The answer should be an exact repeat of the stretch of material below from the line containing "Instruction: Browse for CODA-Map folder" through the line containing "Given: Click the Strix".
########################################
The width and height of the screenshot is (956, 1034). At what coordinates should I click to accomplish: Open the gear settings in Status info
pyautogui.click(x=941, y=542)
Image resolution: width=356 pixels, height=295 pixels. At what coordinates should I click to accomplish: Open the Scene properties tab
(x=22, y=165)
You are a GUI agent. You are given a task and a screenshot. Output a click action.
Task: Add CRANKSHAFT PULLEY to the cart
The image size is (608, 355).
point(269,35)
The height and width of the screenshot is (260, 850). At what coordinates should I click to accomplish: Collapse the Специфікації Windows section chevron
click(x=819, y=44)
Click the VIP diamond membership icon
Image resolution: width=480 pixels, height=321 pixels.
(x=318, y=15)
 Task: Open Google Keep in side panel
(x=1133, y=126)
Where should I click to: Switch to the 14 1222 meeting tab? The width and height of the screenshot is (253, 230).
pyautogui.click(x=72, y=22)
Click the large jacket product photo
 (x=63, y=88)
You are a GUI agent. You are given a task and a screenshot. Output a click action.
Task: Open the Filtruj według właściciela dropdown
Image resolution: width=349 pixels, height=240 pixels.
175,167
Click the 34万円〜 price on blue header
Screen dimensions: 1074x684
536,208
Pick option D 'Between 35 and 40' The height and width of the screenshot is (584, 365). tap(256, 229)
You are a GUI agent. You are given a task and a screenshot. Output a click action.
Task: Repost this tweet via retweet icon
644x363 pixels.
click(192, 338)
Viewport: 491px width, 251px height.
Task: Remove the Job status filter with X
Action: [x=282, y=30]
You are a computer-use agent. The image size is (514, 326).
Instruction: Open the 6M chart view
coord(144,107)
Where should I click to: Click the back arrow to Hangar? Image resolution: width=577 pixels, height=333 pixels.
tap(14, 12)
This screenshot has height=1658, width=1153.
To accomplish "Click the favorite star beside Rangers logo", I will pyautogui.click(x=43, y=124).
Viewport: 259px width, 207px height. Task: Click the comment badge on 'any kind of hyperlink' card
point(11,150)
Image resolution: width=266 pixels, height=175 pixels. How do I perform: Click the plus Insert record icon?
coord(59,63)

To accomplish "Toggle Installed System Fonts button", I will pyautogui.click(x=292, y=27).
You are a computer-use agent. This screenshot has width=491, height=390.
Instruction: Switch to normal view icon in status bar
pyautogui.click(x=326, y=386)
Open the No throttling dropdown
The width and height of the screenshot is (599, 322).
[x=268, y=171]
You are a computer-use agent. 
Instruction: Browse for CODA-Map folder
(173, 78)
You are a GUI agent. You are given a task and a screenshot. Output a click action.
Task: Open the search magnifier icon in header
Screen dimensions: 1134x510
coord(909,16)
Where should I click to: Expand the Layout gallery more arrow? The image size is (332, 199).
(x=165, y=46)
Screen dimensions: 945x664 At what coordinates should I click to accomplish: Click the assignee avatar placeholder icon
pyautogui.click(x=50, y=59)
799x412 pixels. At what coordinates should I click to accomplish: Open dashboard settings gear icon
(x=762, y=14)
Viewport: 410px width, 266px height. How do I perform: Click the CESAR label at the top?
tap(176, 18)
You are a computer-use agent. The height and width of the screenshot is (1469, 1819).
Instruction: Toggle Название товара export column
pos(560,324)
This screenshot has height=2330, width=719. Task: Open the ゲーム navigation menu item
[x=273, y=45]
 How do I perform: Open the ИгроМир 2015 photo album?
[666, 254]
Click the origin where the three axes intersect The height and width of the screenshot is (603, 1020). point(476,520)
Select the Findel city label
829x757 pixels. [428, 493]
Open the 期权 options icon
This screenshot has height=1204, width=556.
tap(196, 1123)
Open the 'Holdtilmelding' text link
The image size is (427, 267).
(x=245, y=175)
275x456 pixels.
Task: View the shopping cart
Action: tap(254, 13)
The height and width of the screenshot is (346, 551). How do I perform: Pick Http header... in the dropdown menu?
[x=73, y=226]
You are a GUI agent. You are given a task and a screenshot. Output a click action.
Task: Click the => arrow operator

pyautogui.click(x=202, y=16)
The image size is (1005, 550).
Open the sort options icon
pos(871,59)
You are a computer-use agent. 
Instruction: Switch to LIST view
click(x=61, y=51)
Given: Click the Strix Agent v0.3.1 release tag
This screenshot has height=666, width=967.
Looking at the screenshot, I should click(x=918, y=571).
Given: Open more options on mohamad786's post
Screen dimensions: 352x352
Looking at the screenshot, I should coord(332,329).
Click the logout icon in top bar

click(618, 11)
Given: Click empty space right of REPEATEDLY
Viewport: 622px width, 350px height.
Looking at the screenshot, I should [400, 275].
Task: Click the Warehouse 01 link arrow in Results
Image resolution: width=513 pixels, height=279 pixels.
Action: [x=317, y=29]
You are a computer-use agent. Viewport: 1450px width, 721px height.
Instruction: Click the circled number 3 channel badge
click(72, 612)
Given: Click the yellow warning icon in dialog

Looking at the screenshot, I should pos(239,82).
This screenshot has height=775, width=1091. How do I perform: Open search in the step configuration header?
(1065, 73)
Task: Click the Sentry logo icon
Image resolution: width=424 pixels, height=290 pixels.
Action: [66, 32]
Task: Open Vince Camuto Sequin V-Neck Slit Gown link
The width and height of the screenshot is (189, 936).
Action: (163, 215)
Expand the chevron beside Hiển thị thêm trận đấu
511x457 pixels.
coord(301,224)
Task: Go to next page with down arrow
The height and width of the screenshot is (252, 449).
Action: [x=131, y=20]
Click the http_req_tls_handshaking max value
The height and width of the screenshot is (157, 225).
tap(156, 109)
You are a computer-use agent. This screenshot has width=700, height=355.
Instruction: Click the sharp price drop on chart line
########################################
▸ **Solution to this problem**
Instruction: Browse for CODA-Map folder
(173, 78)
You are a GUI agent. You are given a task and a screenshot. Output a click action.
Task: Open the search magnifier icon in header
Screen dimensions: 1134x510
coord(909,16)
Where should I click to: Expand the Layout gallery more arrow? The image size is (332, 199).
(x=165, y=46)
Screen dimensions: 945x664 At what coordinates should I click to accomplish: Click the assignee avatar placeholder icon
pyautogui.click(x=50, y=59)
799x412 pixels. At what coordinates should I click to accomplish: Open dashboard settings gear icon
(x=762, y=14)
Viewport: 410px width, 266px height. How do I perform: Click the CESAR label at the top?
tap(176, 18)
You are a computer-use agent. The height and width of the screenshot is (1469, 1819).
Instruction: Toggle Название товара export column
pos(560,324)
This screenshot has height=2330, width=719. Task: Open the ゲーム navigation menu item
[x=273, y=45]
 How do I perform: Open the ИгроМир 2015 photo album?
[666, 254]
Click the origin where the three axes intersect The height and width of the screenshot is (603, 1020). point(476,520)
Select the Findel city label
829x757 pixels. [428, 493]
Open the 期权 options icon
This screenshot has height=1204, width=556.
tap(196, 1123)
Open the 'Holdtilmelding' text link
The image size is (427, 267).
(x=245, y=175)
275x456 pixels.
Task: View the shopping cart
Action: tap(254, 13)
The height and width of the screenshot is (346, 551). How do I perform: Pick Http header... in the dropdown menu?
[x=73, y=226]
You are a GUI agent. You are given a task and a screenshot. Output a click action.
Task: Click the => arrow operator

pyautogui.click(x=202, y=16)
The image size is (1005, 550).
Open the sort options icon
pos(871,59)
You are a computer-use agent. 
Instruction: Switch to LIST view
click(x=61, y=51)
Given: Click the Strix Agent v0.3.1 release tag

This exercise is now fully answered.